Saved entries
######
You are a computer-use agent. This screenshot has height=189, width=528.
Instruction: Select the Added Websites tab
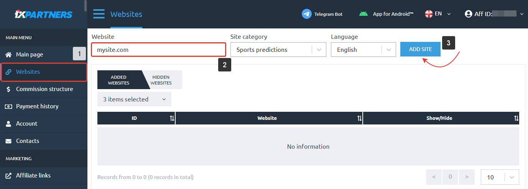118,80
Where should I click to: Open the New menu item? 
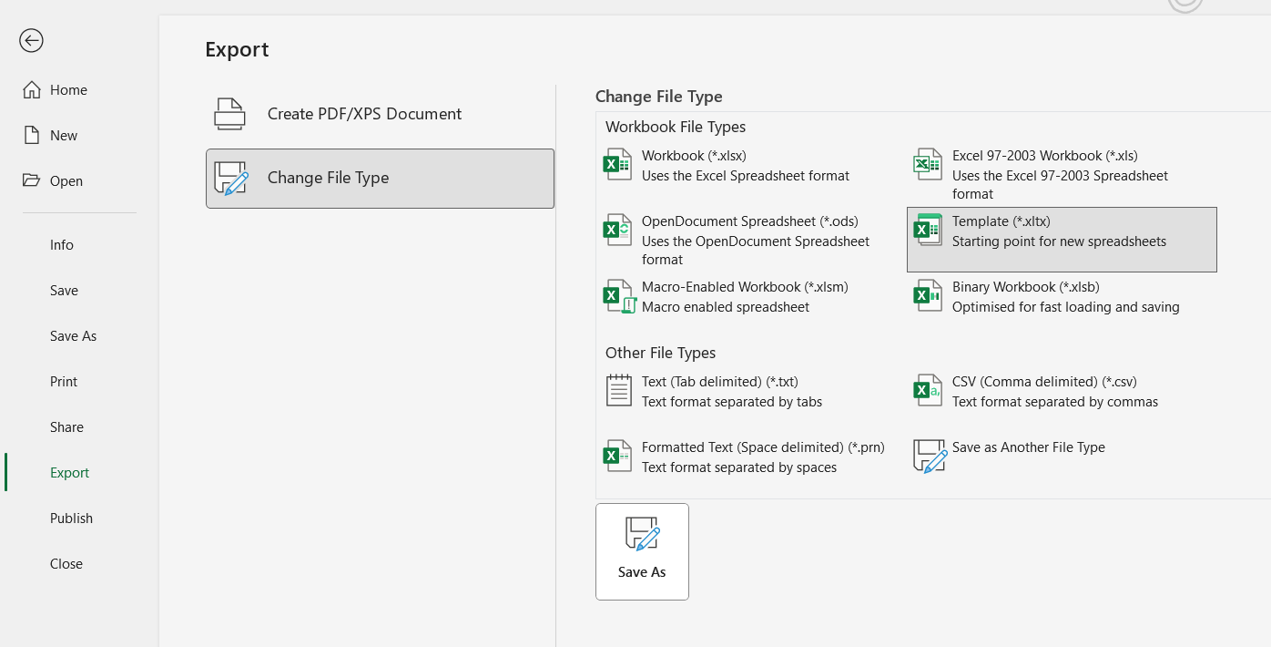[64, 136]
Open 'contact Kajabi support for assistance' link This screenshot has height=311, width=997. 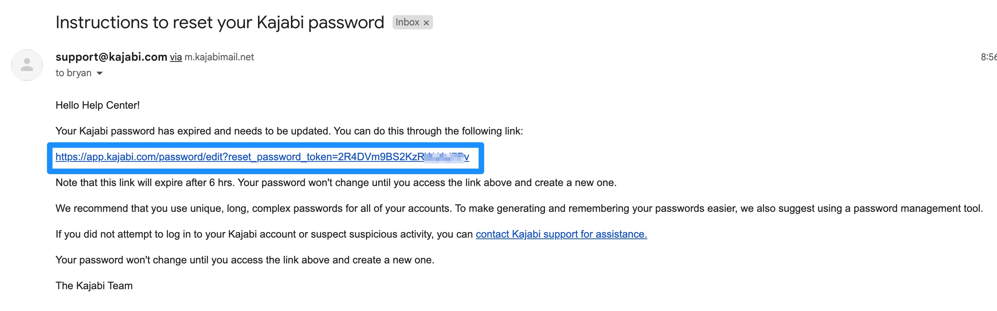[561, 234]
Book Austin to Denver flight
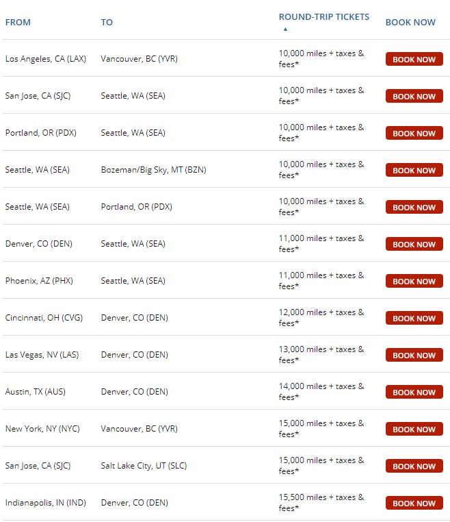Viewport: 450px width, 522px height. click(414, 393)
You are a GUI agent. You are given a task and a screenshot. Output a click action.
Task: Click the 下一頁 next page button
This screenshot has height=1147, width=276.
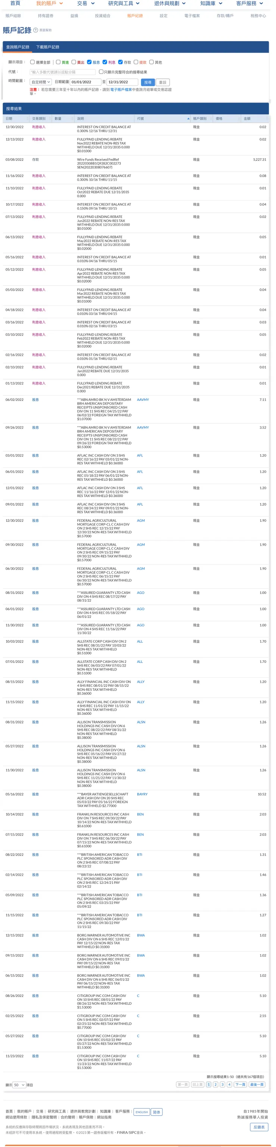[x=240, y=1084]
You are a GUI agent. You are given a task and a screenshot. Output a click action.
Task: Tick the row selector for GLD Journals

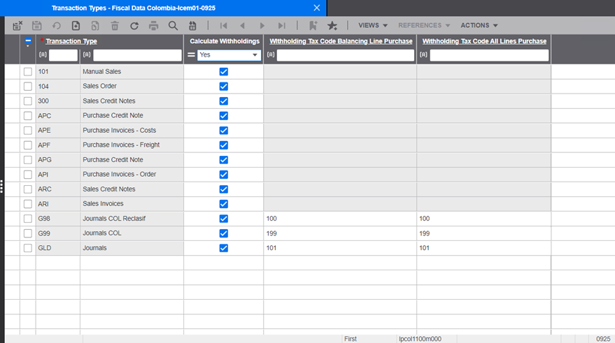point(28,248)
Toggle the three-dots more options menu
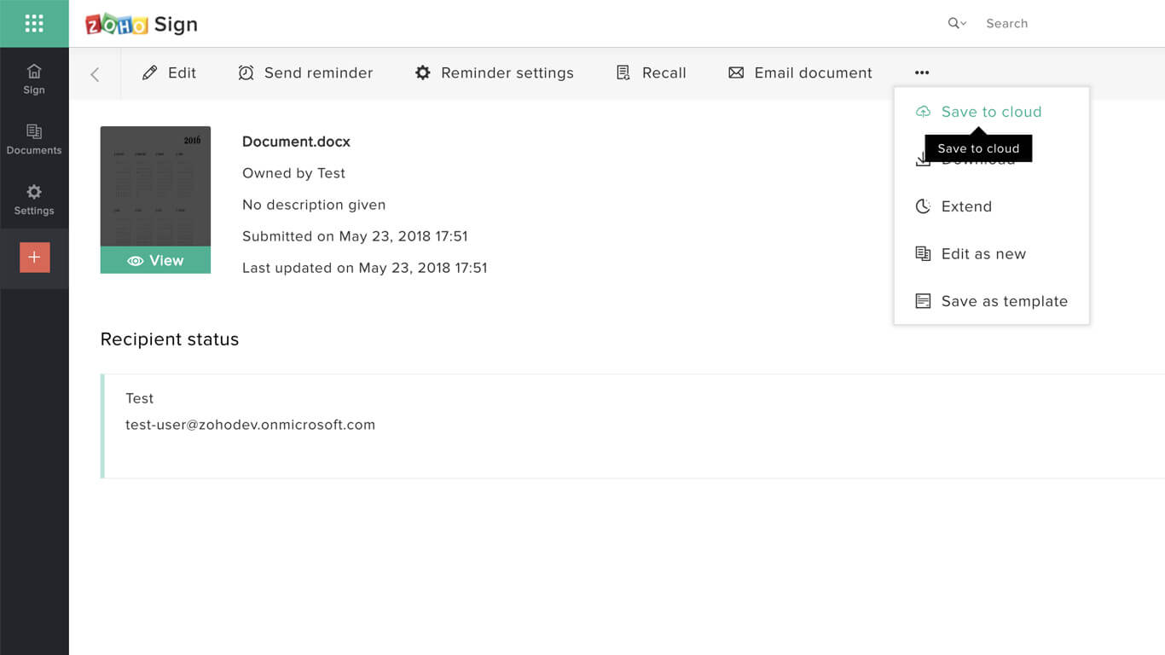The width and height of the screenshot is (1165, 655). point(922,73)
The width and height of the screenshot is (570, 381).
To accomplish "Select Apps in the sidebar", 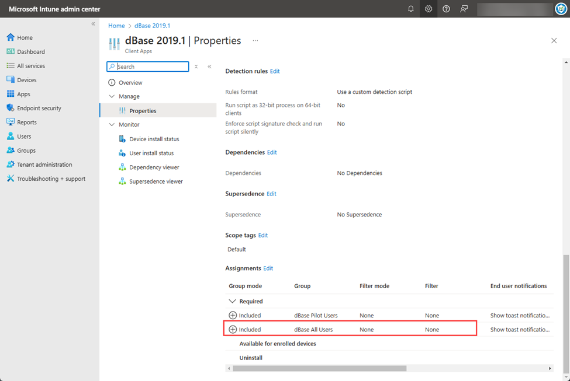I will [23, 93].
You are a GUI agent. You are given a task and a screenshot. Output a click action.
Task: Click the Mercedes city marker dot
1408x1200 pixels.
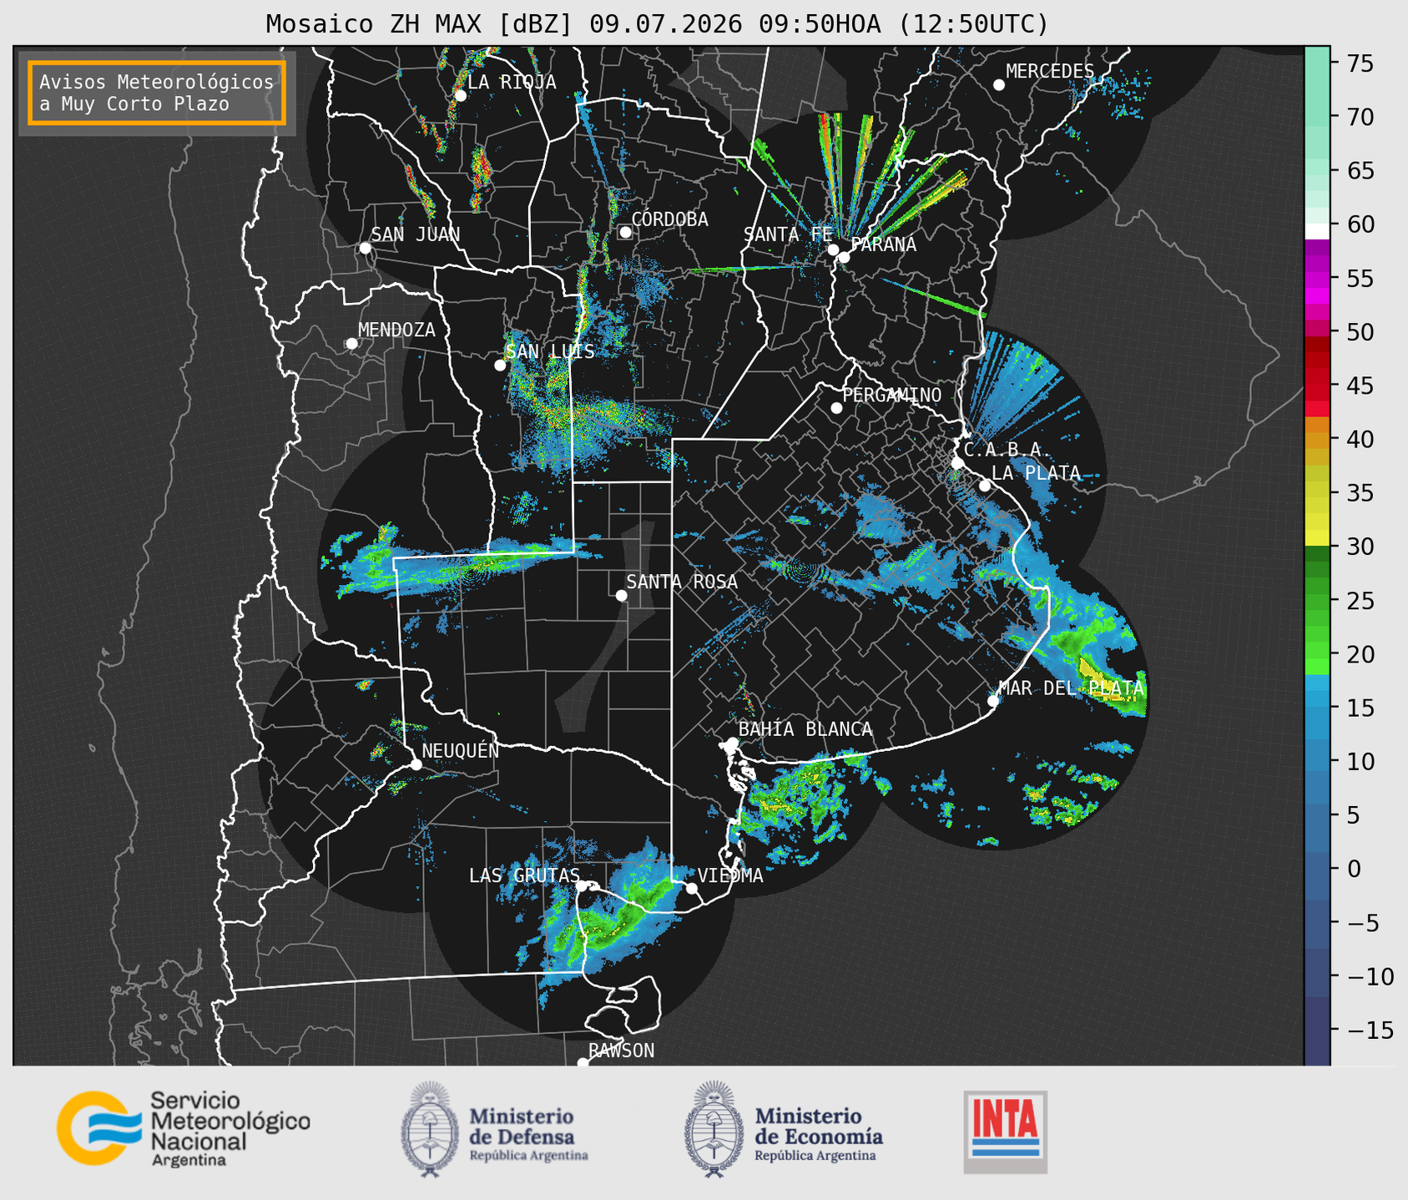[998, 85]
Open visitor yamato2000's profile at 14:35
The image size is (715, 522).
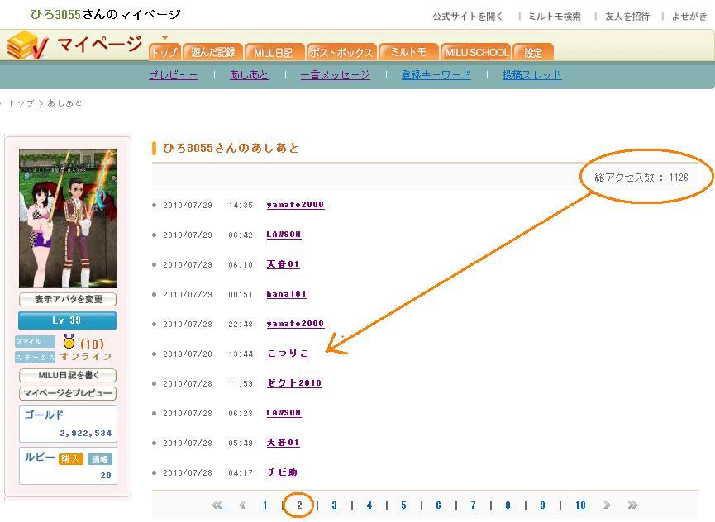coord(295,205)
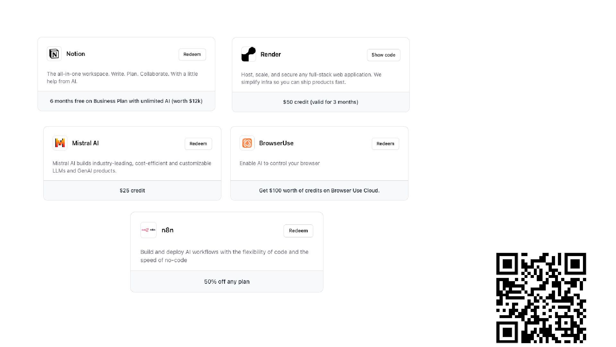Click the Mistral AI logo icon
616x347 pixels.
click(60, 143)
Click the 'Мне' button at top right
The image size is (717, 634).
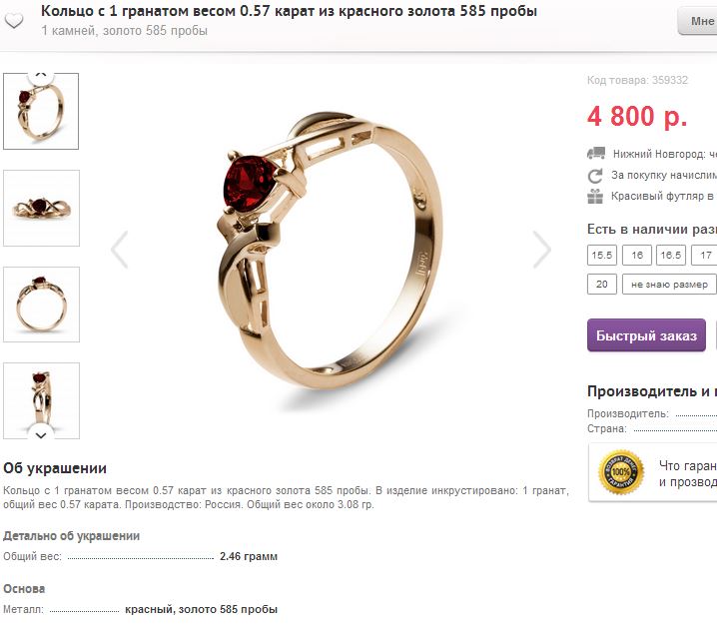click(697, 21)
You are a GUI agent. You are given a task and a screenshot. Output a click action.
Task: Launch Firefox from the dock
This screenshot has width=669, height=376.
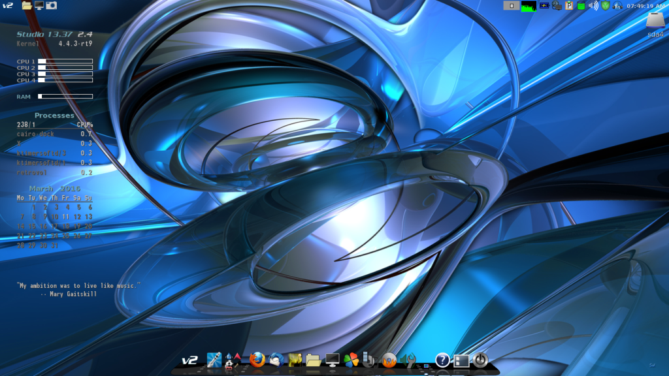point(257,360)
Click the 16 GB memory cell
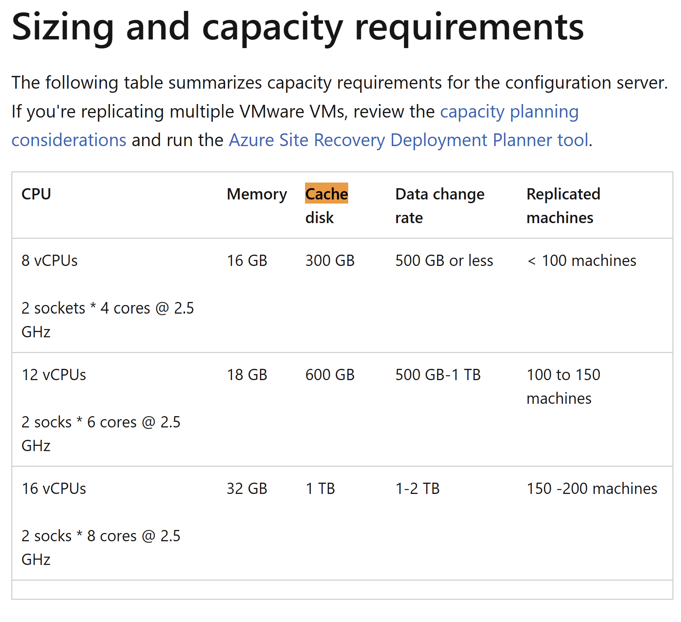 pos(247,261)
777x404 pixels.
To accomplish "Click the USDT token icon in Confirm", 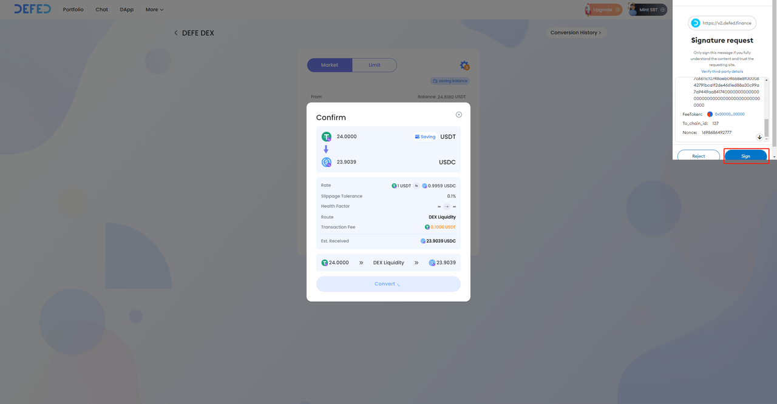I will [x=327, y=137].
######
Copy each line of the records above that carries the word "button".

### Exercise result
Task: Click the 下一頁 next page button
Click the 'Мне' button at top right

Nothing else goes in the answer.